== Your objective ==
For each line of the listing that contains "computer", make a copy and return it.
(Beginning of Source data)
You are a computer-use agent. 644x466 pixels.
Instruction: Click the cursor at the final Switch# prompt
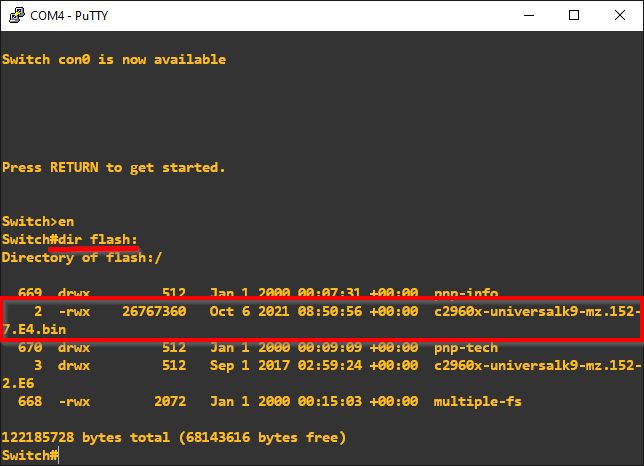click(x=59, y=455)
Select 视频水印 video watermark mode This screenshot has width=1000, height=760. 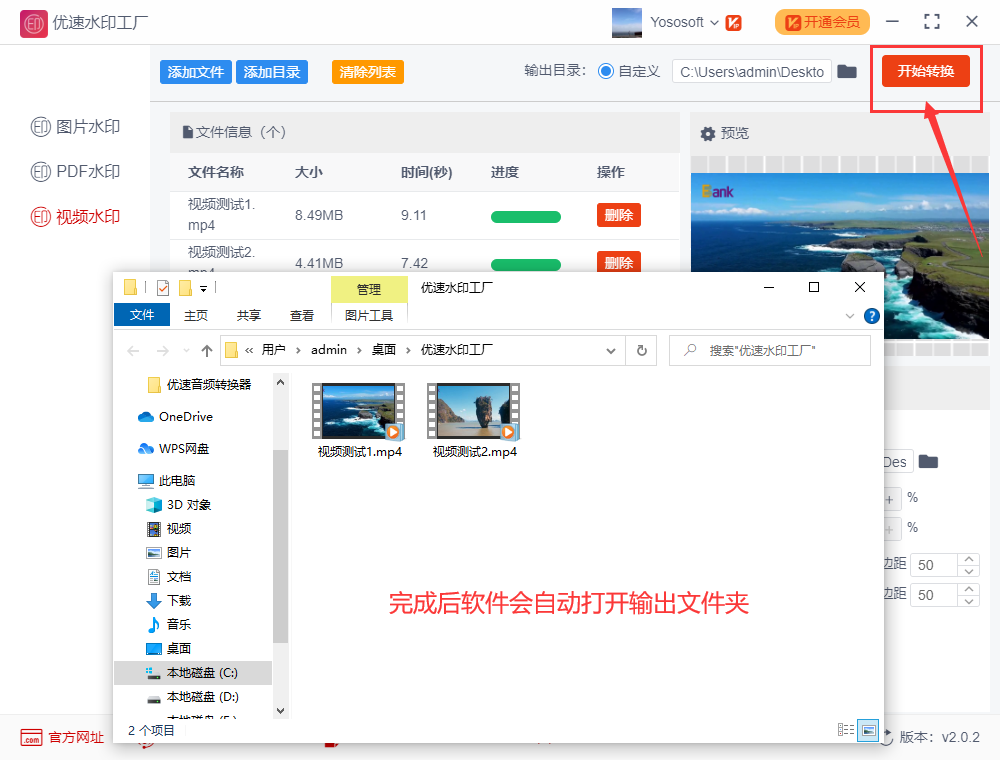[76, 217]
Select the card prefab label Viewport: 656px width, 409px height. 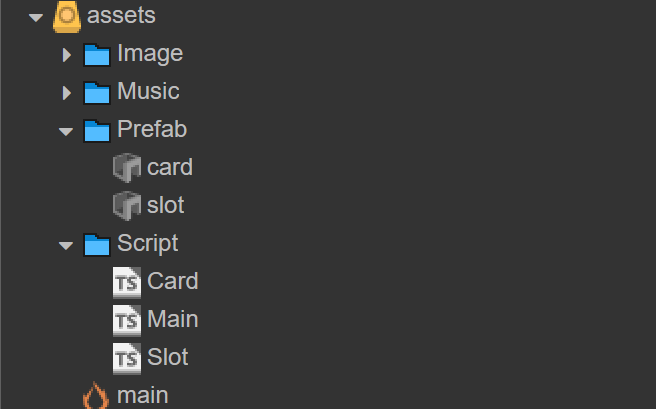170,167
(End of Source data)
(Beginning of Source data)
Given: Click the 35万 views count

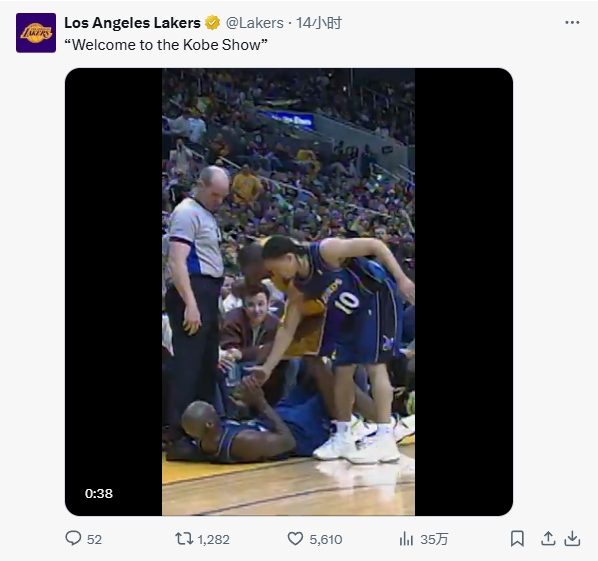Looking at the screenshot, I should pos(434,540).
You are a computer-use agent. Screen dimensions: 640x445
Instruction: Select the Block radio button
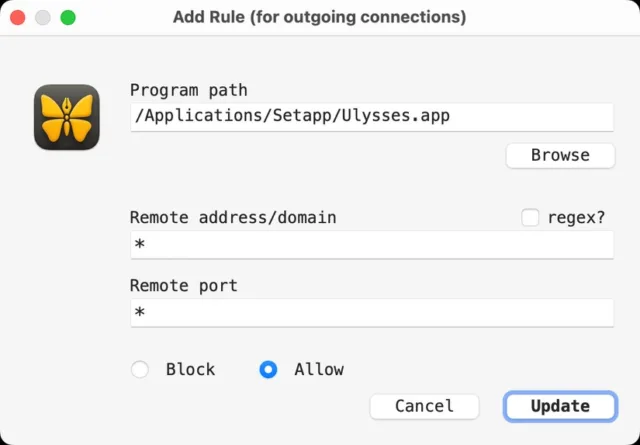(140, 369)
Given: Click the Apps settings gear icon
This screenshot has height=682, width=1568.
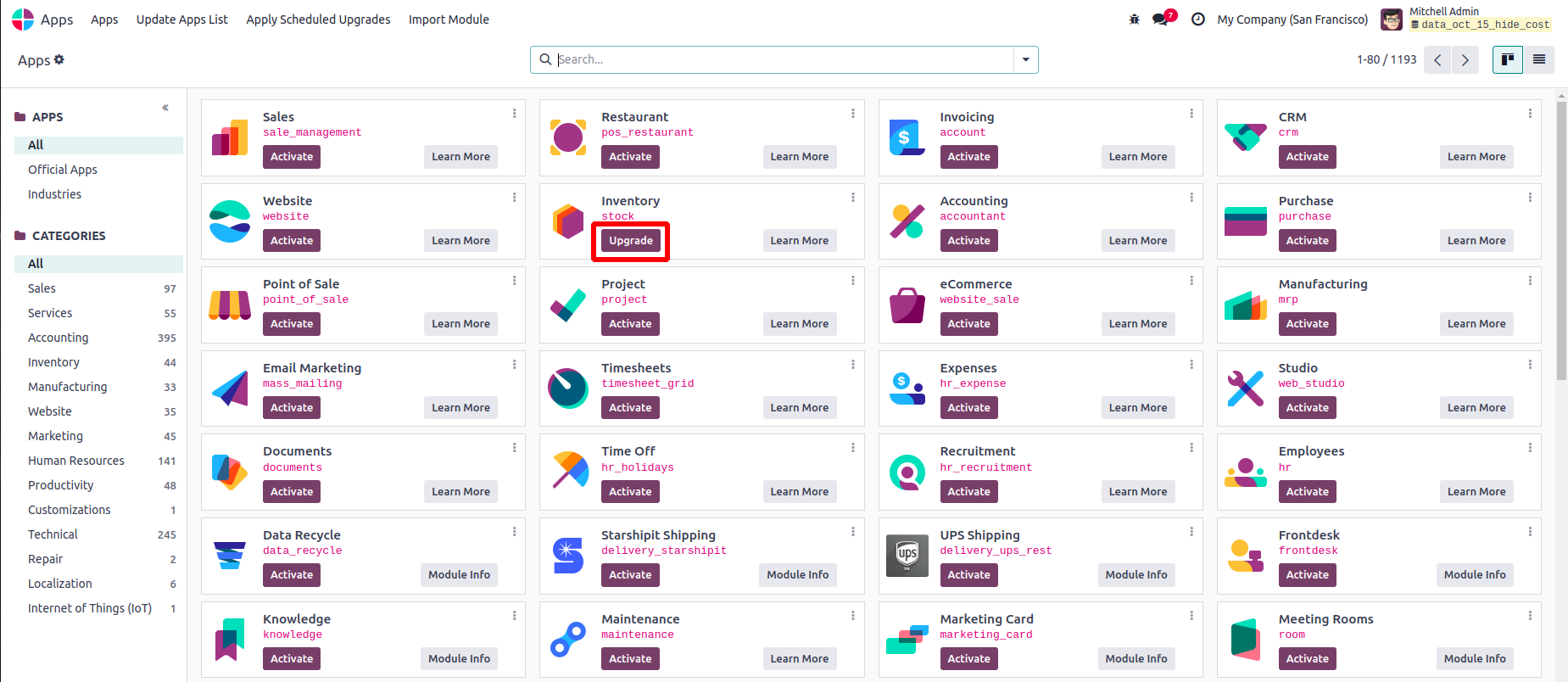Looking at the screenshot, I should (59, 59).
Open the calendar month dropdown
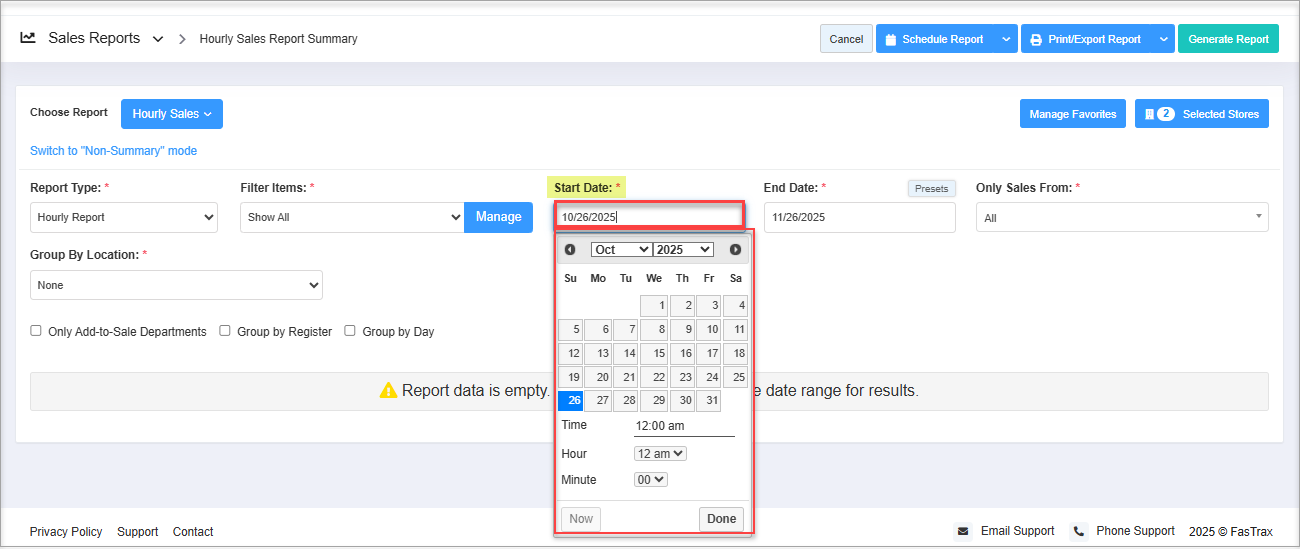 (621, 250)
(End of Source data)
== Answer for this exercise ==
You are a computer-use agent. 644x466 pixels.
You are a computer-use agent. Screen dimensions: 640x445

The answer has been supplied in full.